Toss that teddy bear and give your significant person the gift of verse this Valentine’s Day.
That poet everyone reads at weddings is actually much more appropriate for the bedroom:
e. e. cummings, “i like my body when it is with your”
An unsexy title for a very sexy poem (check out those ellipses!):
Li-young Lee, “This Room and Everything In It”
The “Oh, snap” kind of sexy:
Edna St. Vincent Millay, “I, being born a woman and distressed”
Wistful sexy:
C. P. Cavafy, “Body, remember”
Bitter sexy:
Thomas Wyatt. “They Flee from Me”
Literate sexy:
Robert Hass, “Etymology” (start watching at 18:42)
Damn sexy:
Audre Lorde, “Recreation”
Desire, frustration, and jewelry.
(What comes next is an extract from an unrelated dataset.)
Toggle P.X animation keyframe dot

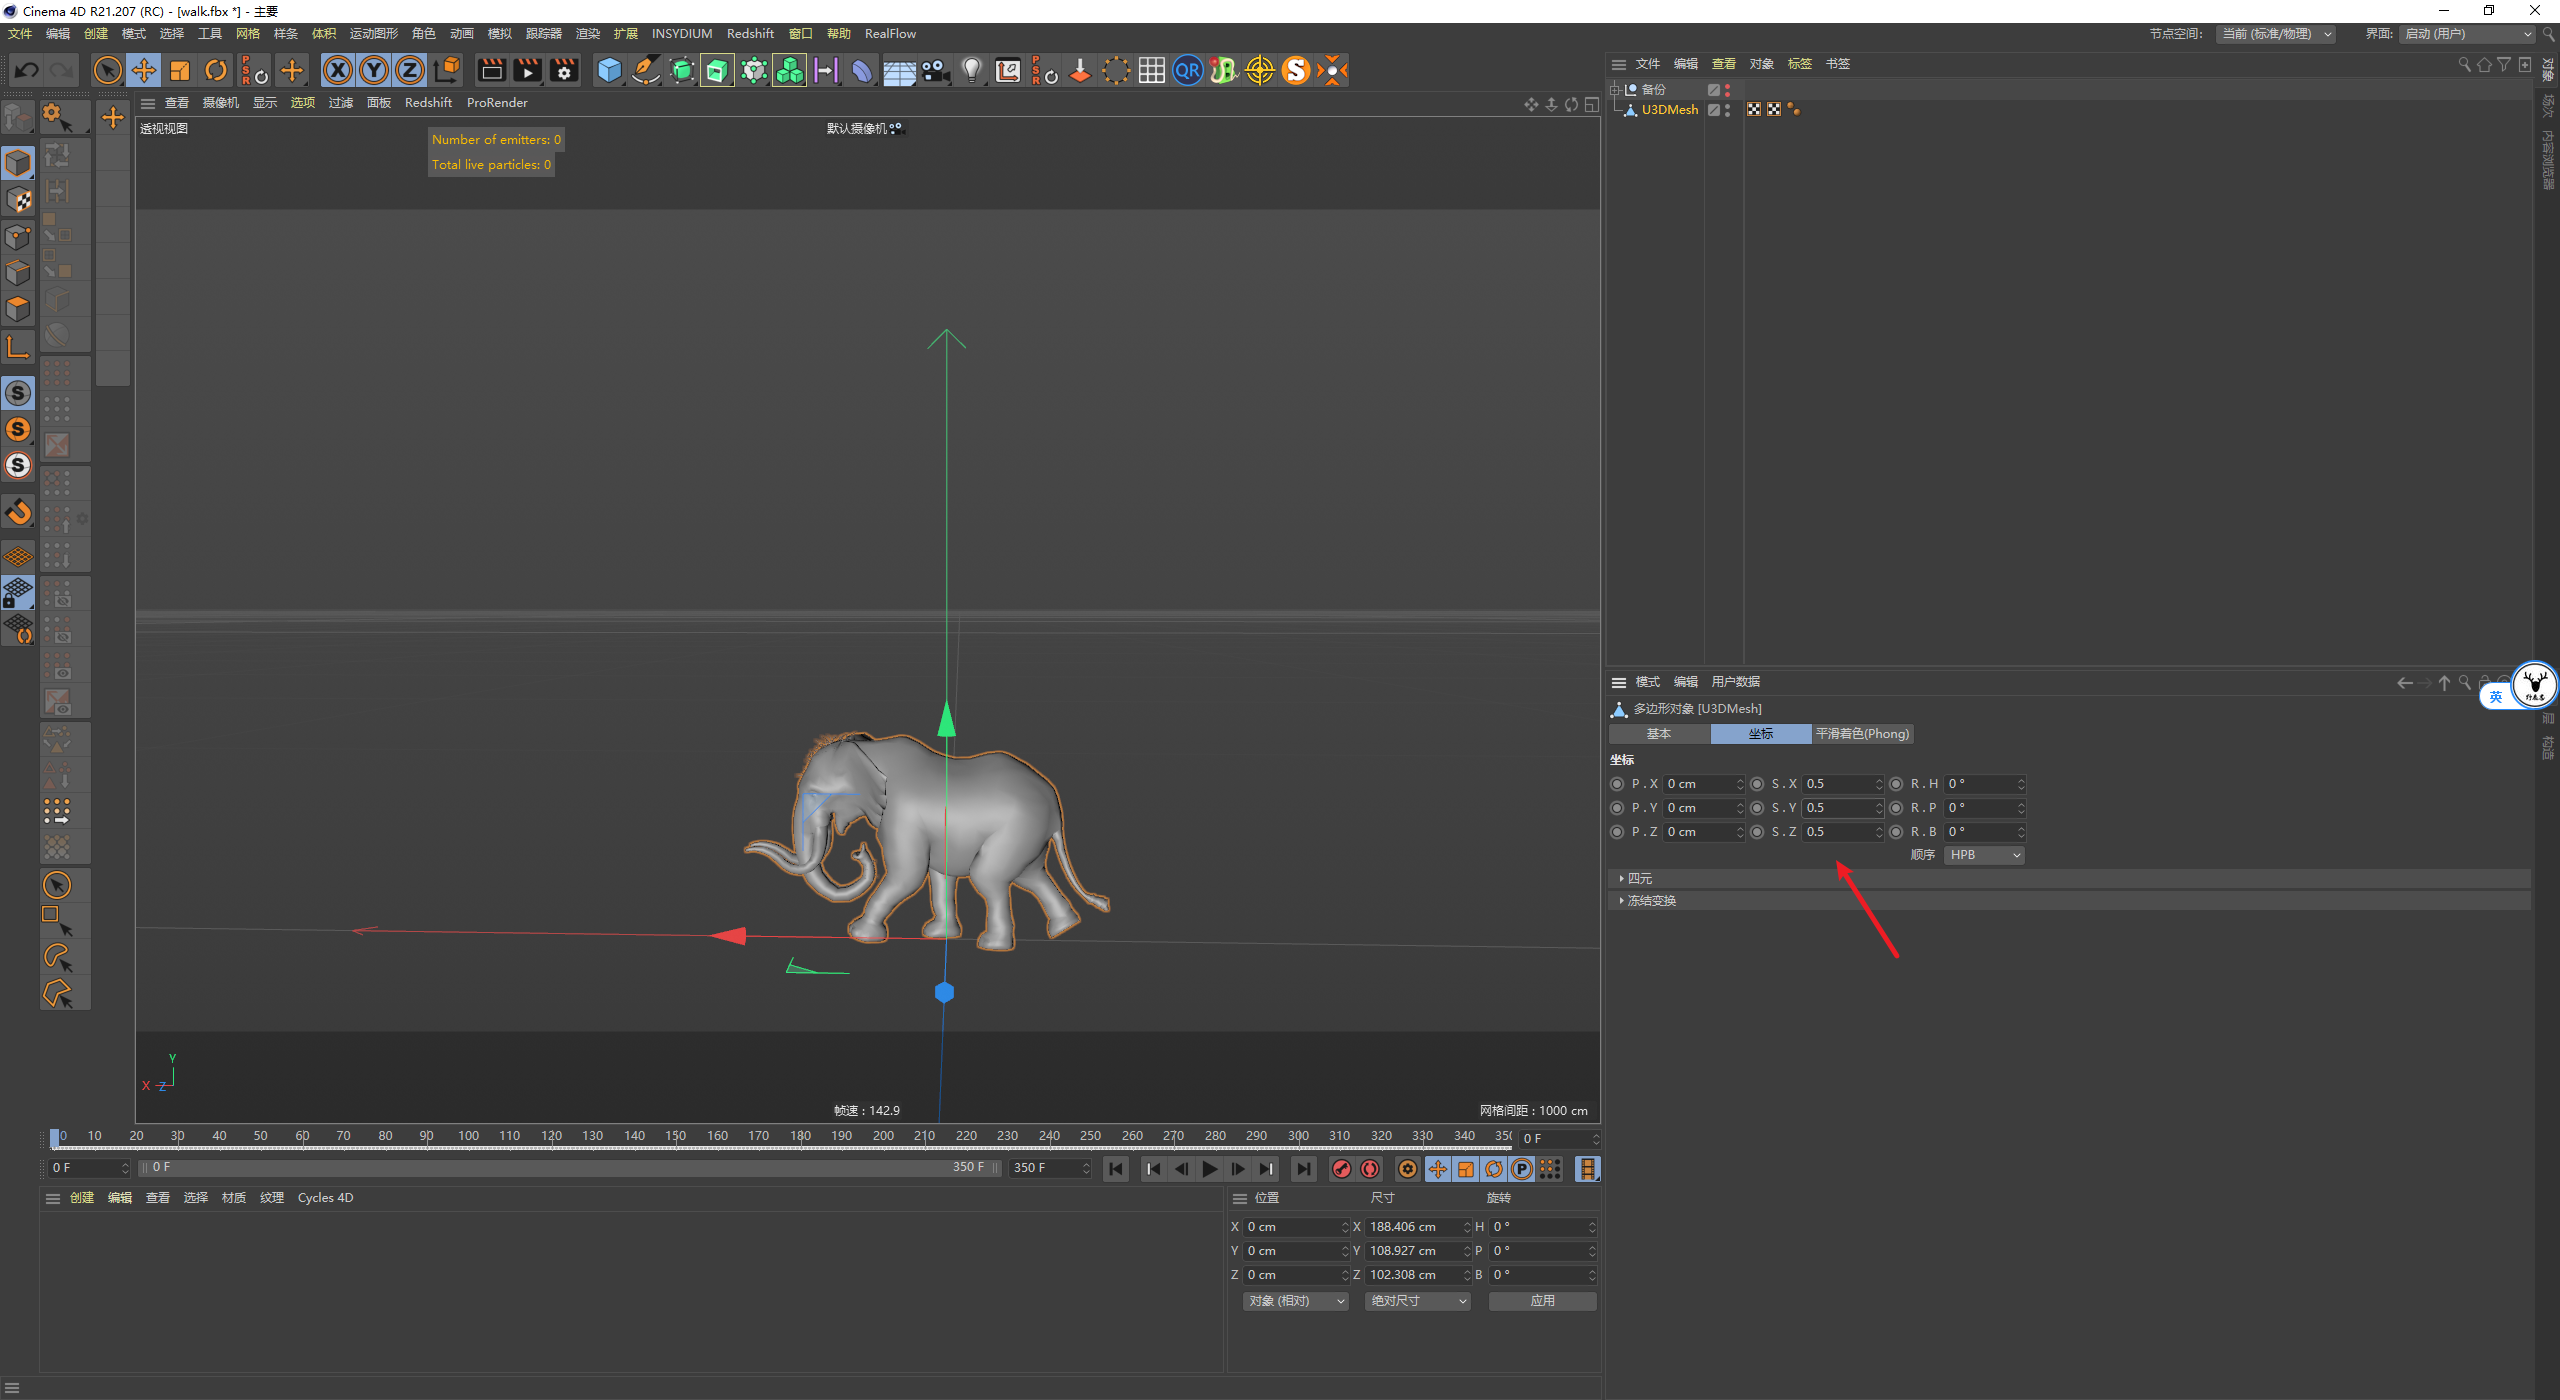1617,784
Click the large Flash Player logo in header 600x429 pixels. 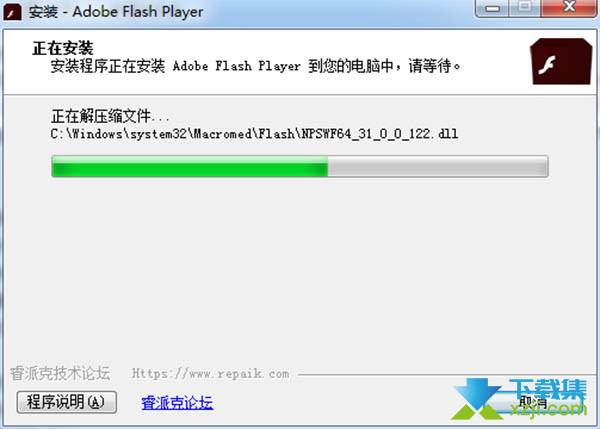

Also: socioeconomic tension. (And the first overtly lesbian poem I read as a teenager. Bit of a lightbulb moment, there.)
Carol Ann Duffy, “Warming her Pearls”
Difficult to choose just one Donne poem, but hey, let’s go with the salute to nakedness:
John Donne, “To His Mistress Going to Bed”
Restraint and abandonment, all at once:
Emily Dickinson, “Wild Nights – Wild Nights! (269)”
For the Dear Readers who are also parents:
Galway Kinnell, “After Making Love We Hear Footsteps”
Maybe this is where they got the title for Blue is the Warmest Color:
May Swenson, “Blue”
I hate birds, but this poem is still amazing:
Henri Cole, “Loons”
You’ll never look at roses the same way again, I promise:
D.H. Lawrence, “Gloire de Dijon”
And yes, a Neruda poem. But I can’t find it anywhere on the interwebs, so you’ll have to go find a copy of World’s End or Late and Posthumous Poems for yourself.
Pablo Neruda, “Física”/”Physics”
Sexy in translation:
León Salvatierra (trans. Javier O. Huerta), “Act”
Desire in list form:
Major Jackson, “Superfluities”
Your turn: what’s the sexiest poem you’ve ever read?